METHODS: We carried out a retrospective, longitudinal cohort study on all newly diagnosed consecutive patients among the first cases of severe COVID-19 disease that required hospitalization at the University Hospital of Nancy from March 1, 2020, to March 25, 2020. The final date of follow-up was March 31, 2020. The primary aim was to assess the occurrence of multi-organ dysfunction (kidney, lung, heart, liver, muscle) and inflammation as evaluated by biomarker kinetics in patients with severe COVID-19 disease. The secondary aims were to assess the association between biomarkers variation and the occurrence of COVID-19 related acute respiratory failure (ARF) and death. We estimated the kinetics over time of the biochemical markers using the isotonic regression method. We used a multistep approach to assess the association between the occurrence of kidney, lung, heart, and liver dysfunctions and inflammation as evaluated by biomarker kinetics and the occurrence of the secondary endpoints (ARF, death). Bivariate analyses were performed using receiver operating characteristic (ROC) analysis and time-series analyses. To look for independent predictors, we performed multivariable multilevel analysis using two-level hierarchical logistic models.

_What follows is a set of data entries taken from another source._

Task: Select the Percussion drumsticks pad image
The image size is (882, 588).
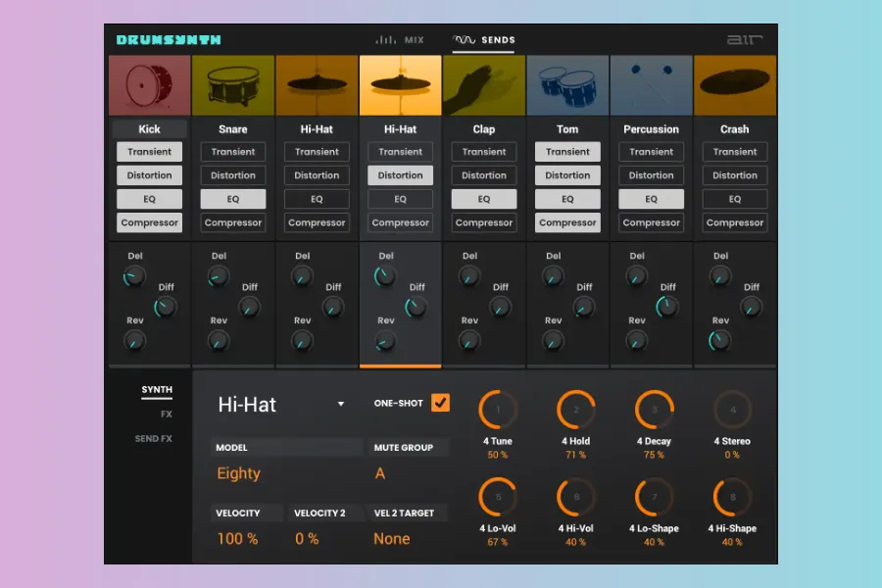Action: pos(652,86)
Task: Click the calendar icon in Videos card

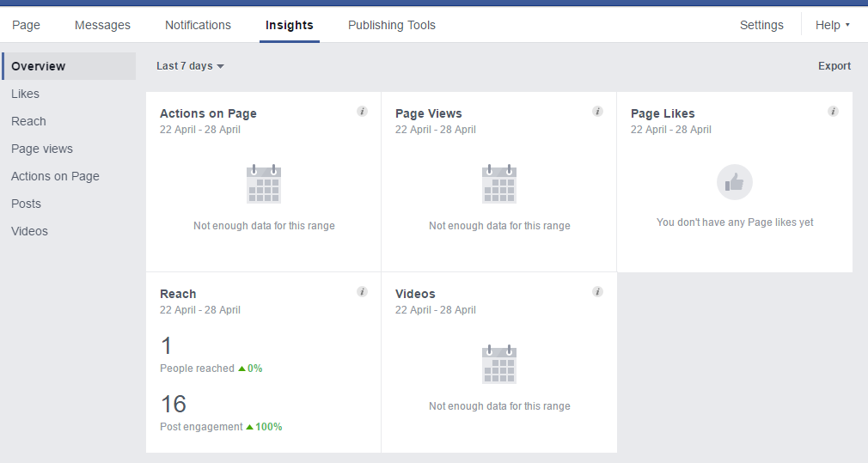Action: click(x=499, y=364)
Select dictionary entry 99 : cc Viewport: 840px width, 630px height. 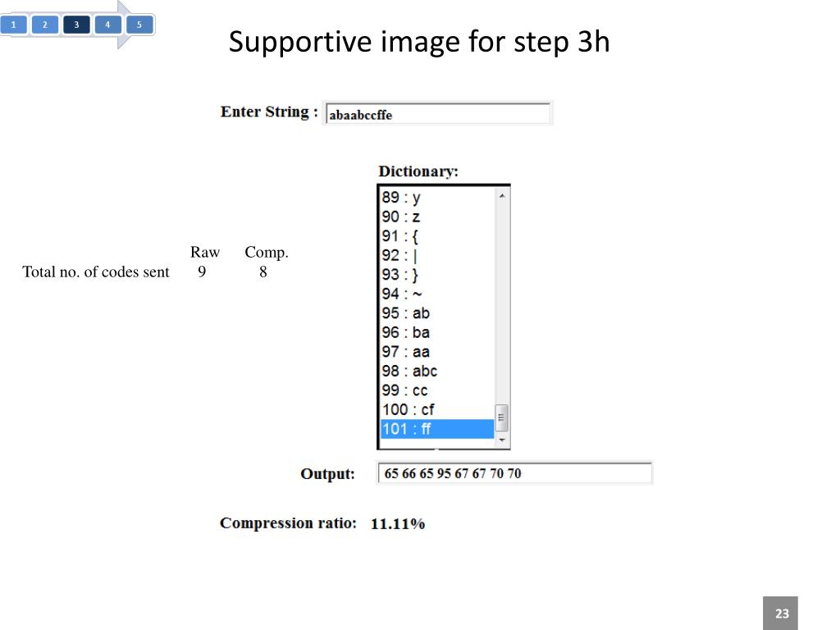437,390
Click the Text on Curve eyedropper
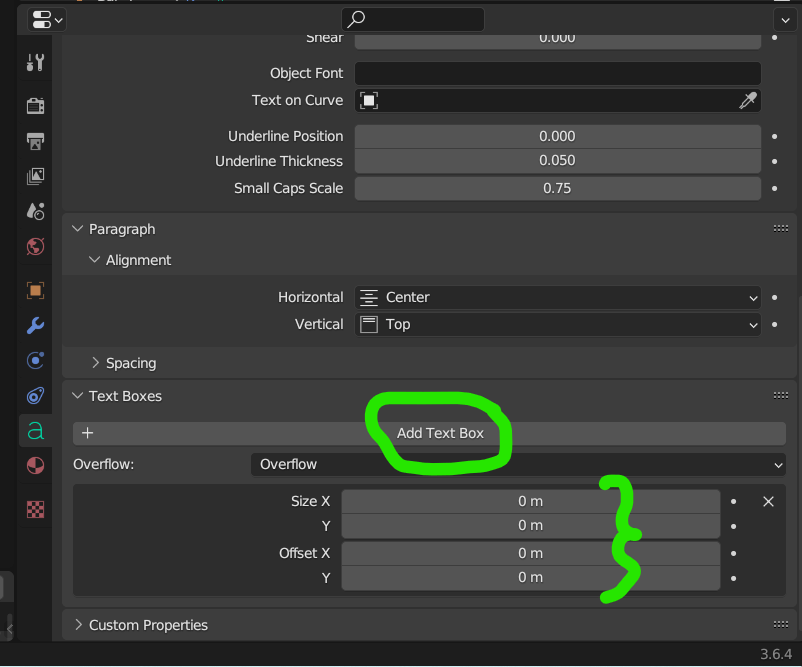Viewport: 802px width, 667px height. pos(747,100)
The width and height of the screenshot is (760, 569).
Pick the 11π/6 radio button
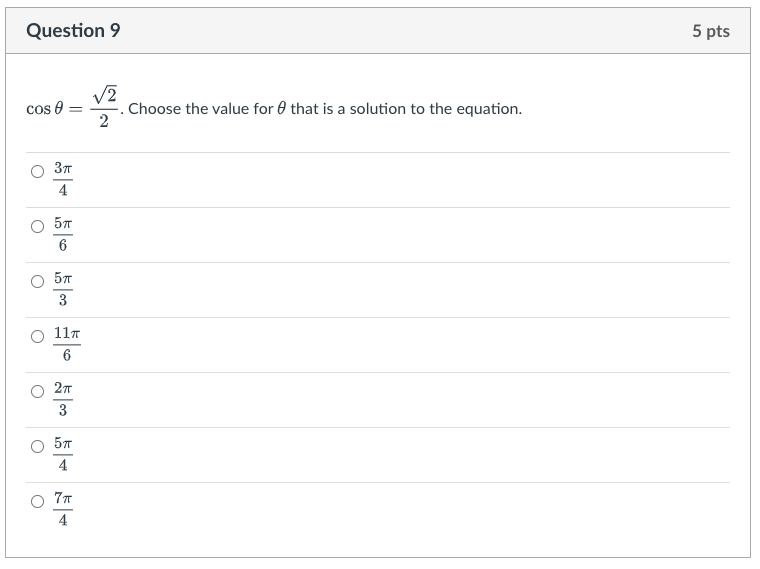(x=37, y=336)
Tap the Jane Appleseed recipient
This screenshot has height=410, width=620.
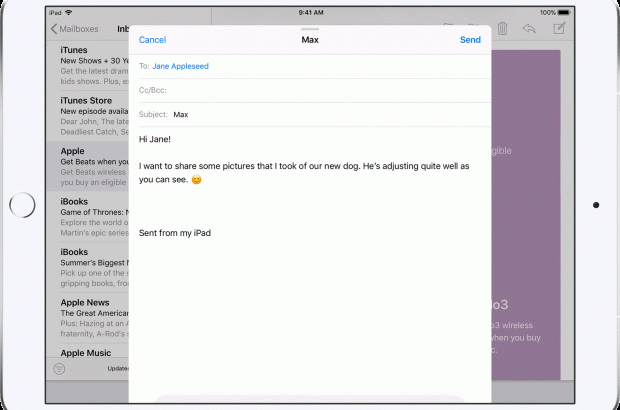[x=181, y=66]
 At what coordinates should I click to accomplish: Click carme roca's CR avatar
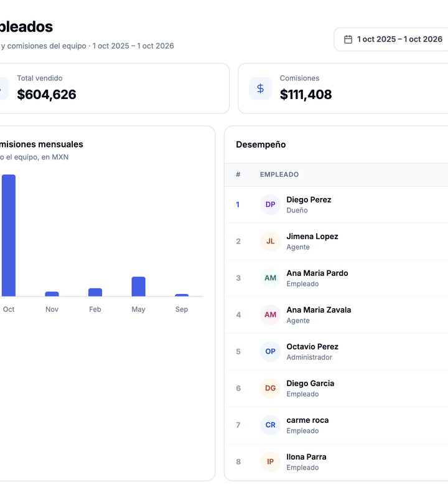270,425
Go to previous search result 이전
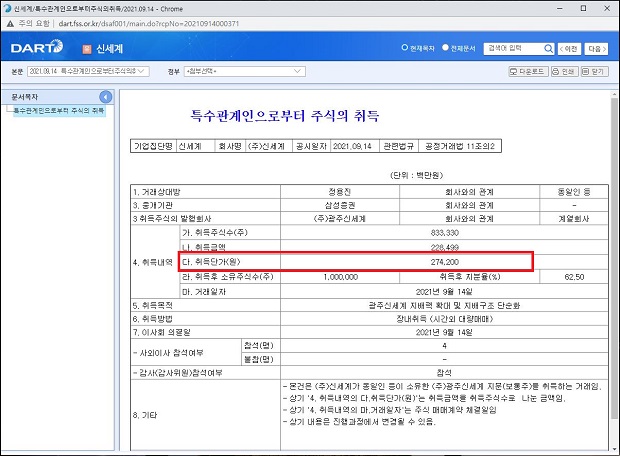This screenshot has height=456, width=620. [569, 48]
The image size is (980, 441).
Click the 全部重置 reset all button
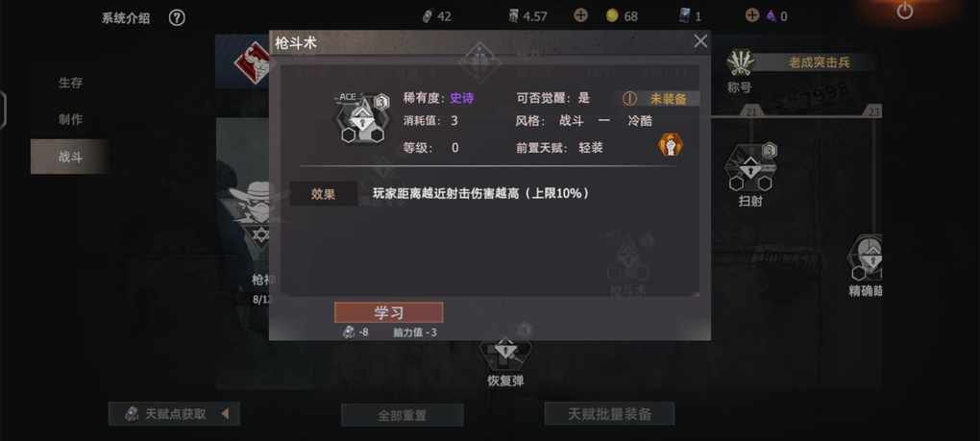pyautogui.click(x=402, y=415)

FINDINGS: A total of 162 patients were assessed. During the study period, 1151 biochemical explorations were carried out for up to 59 biochemical markers, totaling 15,260 biochemical values. The most frequently observed biochemical abnormalities during the follow-up (≥25% of the observed time) were increased urea nitrogen, hyperosmolality, hypocalcemia, low hemoglobin, and hypoxemia; major cytolysis with severe cholestatic syndromes and conjugated hyperbilirubinemia; increased C-reactive protein (CRP); increased troponin, N-Terminal pro-Brain Natriuretic Peptide, and muscle markers; and hypoalbuminemia with hypertriglyceridemia. The evolution of phosphorus followed a biphasic curve with a decrease during the first four days, followed by a progressive increase in parallel with urea nitrogen and creatinine. The proportion of patients who developed an acute kidney injury (AKI) stage 3, increased significantly over time (0·9%, day 0; 21·4%, day 14; P <0·001). In the multivariable multilevel analysis, three variables were independently associated with the risk of ARF: CRP >90 mg/L (odds ratio [OR] 6·87, 95% CI, 2·36–20·01), urea nitrogen >0·36 g/L (OR 3·91, 95% CI, 1·15–13·29), and type 2 diabetes (OR 4·49, 95% CI, 1·07–18·89). In bivariate analyses, urea nitrogen >0·42 g/L, but not CRP, was associated with the risk of COVID-19 related death.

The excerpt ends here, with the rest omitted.